Here are six tips for helping you see the publicity and promotion value in your fiction so that you generate the ongoing buzz your book deserves:
1. Find the nonfiction nuggets in your manuscript and use them to create newsworthy material for relevant media outlets. Is your heroine a jilted wife starting over in the workforce as - let's say - an account executive at a high-flying packaging design firm who finds love with her client at a consumer products company? You've got publicity opportunities with the packaging and marketing trade magazines. Is she a radio jock? The female morning drive time personalities would love to interview you by phone.
What about locations, products, or services in your novel? A story set in a national park or a convenience store gives you news pegs for exposure in the relevant trade magazines. A character's obsession with a little known beverage brand could get your book into that company's employee newsletter. If you're writing your novel now, work in some nonfiction nuggets you can capitalize on later.
2. Use your content to identify promotion allies.
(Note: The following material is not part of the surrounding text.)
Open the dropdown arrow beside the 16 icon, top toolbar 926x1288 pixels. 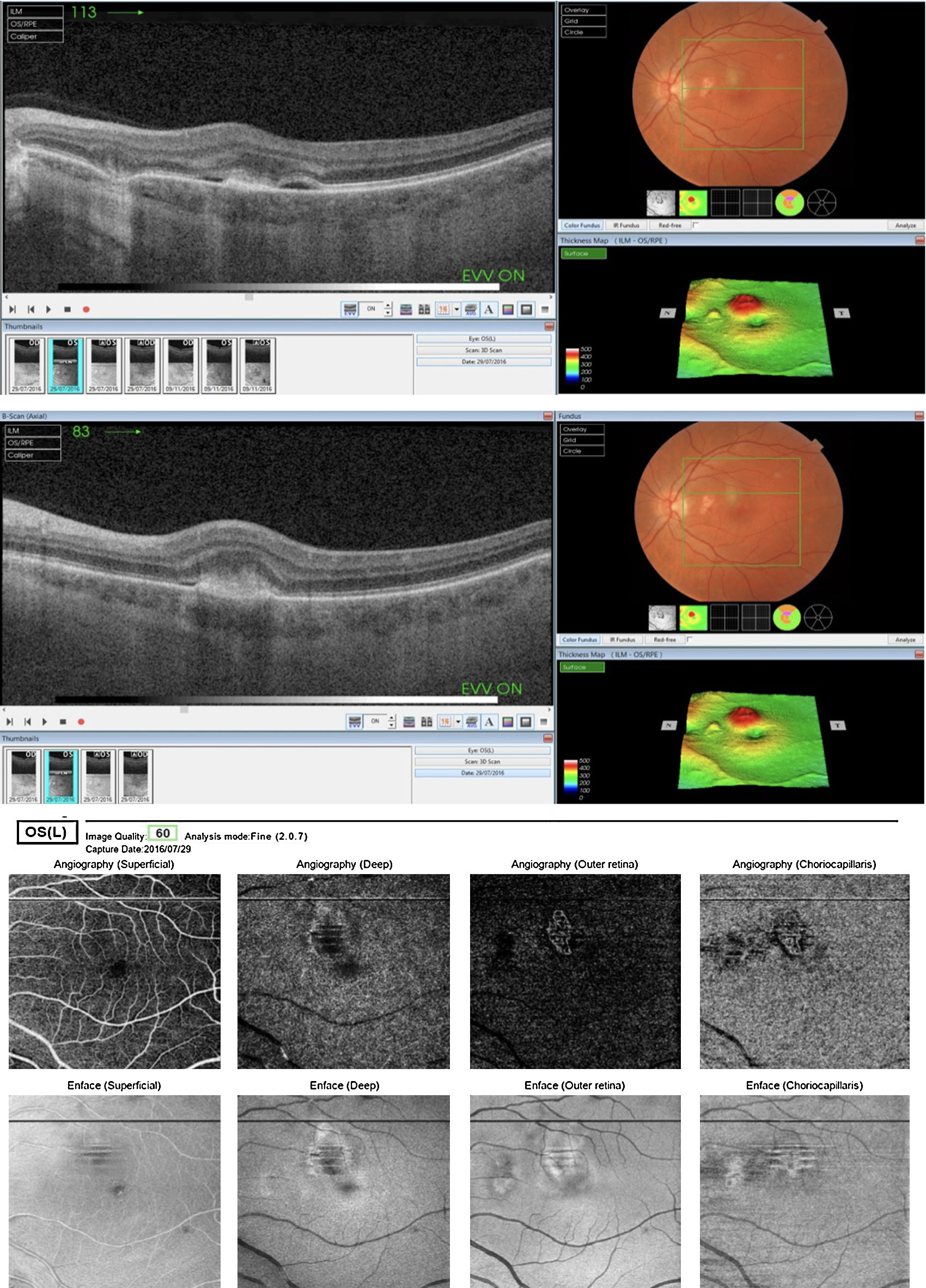[457, 309]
Is your protagonist an athlete in a wheelchair? Connect with groups such as the National Wheelchair Basketball Association or the National Wheelchair Softball Association. What about the professions of the people in your book? Does it feature a secretary? Contact the Association of Executive and Administrative Professionals. There's an association for just about every profession.
But don't just send them a note that says, "I've written a book your members will love." Send a copy of the book with a letter outlining promotional possibilities and what's in it for them. You might offer to speak at their national meeting, do a Q&A for their member publication, or offer a discount to members.
3. Leverage what you uncovered while writing your book. Did you learn about a period in history or a specific region? Use this knowledge as a springboard for publicity. The author of an historical romance novel set in New York's Hudson River Valley, for example, can write and distribute a news release announcing the top romantic and historical attractions in that region or pitch a local newspaper or regional magazine on an article about the area's most romantic date destinations. Your goal is to be quoted as an expert source because this would require using your book title as one of your credentials.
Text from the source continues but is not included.